## YOUR GOAL
Please copy the records below verbatim, from the first line through the line containing "click(178, 242)", including both of those lines.

## ITEMS

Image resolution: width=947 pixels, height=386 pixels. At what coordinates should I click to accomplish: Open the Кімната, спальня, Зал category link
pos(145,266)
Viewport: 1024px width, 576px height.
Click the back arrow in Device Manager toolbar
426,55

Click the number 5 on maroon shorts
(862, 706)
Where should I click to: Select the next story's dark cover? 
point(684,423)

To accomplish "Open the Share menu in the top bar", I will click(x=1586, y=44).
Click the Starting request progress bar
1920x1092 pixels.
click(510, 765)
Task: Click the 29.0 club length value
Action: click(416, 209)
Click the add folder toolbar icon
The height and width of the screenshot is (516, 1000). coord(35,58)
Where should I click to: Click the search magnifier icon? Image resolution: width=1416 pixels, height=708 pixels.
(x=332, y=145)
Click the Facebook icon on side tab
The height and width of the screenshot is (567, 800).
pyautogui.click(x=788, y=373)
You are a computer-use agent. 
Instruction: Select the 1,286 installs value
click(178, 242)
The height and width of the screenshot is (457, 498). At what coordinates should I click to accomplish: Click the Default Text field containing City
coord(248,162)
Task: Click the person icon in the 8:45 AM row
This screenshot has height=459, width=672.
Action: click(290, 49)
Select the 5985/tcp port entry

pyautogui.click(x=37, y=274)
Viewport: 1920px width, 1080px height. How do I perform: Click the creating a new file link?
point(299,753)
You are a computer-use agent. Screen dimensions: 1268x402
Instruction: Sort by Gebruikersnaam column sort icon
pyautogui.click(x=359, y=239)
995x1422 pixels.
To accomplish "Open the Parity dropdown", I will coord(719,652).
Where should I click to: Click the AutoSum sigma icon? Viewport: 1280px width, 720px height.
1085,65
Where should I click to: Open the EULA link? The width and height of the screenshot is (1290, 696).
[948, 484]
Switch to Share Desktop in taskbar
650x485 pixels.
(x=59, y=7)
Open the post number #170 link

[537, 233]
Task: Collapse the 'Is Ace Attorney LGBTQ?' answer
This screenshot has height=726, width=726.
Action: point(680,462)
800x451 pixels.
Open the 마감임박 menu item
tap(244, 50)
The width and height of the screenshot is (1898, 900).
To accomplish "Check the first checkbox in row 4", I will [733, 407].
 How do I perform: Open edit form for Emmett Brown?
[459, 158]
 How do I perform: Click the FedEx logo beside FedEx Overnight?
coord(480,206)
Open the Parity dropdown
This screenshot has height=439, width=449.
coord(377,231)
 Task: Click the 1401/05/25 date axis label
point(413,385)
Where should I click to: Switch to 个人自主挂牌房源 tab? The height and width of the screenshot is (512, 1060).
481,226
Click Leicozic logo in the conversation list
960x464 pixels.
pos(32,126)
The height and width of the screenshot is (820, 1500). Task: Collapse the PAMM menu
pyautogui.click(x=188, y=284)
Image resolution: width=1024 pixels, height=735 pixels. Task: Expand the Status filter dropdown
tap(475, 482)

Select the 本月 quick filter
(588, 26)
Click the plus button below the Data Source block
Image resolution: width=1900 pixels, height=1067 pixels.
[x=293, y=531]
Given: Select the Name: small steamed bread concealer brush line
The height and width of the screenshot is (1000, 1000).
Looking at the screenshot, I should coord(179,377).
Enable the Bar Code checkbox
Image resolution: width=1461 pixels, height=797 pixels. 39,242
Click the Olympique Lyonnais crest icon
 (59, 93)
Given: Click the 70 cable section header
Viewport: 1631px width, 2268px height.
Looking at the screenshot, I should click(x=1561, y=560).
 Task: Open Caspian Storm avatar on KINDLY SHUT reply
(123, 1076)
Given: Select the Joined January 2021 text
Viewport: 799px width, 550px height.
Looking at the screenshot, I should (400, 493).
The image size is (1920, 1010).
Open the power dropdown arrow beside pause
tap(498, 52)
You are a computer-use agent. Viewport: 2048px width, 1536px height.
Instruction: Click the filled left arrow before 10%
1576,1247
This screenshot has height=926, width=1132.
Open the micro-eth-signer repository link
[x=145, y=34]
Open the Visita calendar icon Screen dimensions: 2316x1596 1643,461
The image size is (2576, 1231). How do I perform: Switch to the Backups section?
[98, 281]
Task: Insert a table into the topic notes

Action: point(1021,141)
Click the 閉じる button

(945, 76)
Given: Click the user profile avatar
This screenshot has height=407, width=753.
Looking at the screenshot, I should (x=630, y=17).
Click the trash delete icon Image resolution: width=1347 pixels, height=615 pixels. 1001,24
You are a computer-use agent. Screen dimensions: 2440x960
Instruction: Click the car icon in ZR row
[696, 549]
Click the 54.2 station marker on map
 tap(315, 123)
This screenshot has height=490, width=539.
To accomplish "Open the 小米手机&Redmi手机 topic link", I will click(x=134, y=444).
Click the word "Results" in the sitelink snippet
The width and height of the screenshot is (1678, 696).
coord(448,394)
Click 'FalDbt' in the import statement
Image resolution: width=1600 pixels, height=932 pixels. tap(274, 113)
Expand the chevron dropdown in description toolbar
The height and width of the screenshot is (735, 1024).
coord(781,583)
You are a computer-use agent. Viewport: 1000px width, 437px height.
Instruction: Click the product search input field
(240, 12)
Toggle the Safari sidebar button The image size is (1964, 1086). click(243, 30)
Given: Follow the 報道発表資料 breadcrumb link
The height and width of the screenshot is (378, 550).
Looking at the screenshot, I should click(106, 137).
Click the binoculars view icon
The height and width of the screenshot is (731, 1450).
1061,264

## FULL ANSWER
Image resolution: width=947 pixels, height=386 pixels. At what coordinates should I click to accomplish: Open the Кімната, спальня, Зал category link
pos(145,266)
Viewport: 1024px width, 576px height.
Click the back arrow in Device Manager toolbar
426,55

Click the number 5 on maroon shorts
(862, 706)
Where should I click to: Select the next story's dark cover? 
point(684,423)

To accomplish "Open the Share menu in the top bar", I will click(x=1586, y=44).
Click the Starting request progress bar
1920x1092 pixels.
click(510, 765)
Task: Click the 29.0 club length value
Action: click(416, 209)
Click the add folder toolbar icon
The height and width of the screenshot is (516, 1000). coord(35,58)
Where should I click to: Click the search magnifier icon? Image resolution: width=1416 pixels, height=708 pixels.
(x=332, y=145)
Click the Facebook icon on side tab
The height and width of the screenshot is (567, 800).
pyautogui.click(x=788, y=373)
You are a computer-use agent. 
Instruction: Select the 1,286 installs value
click(178, 242)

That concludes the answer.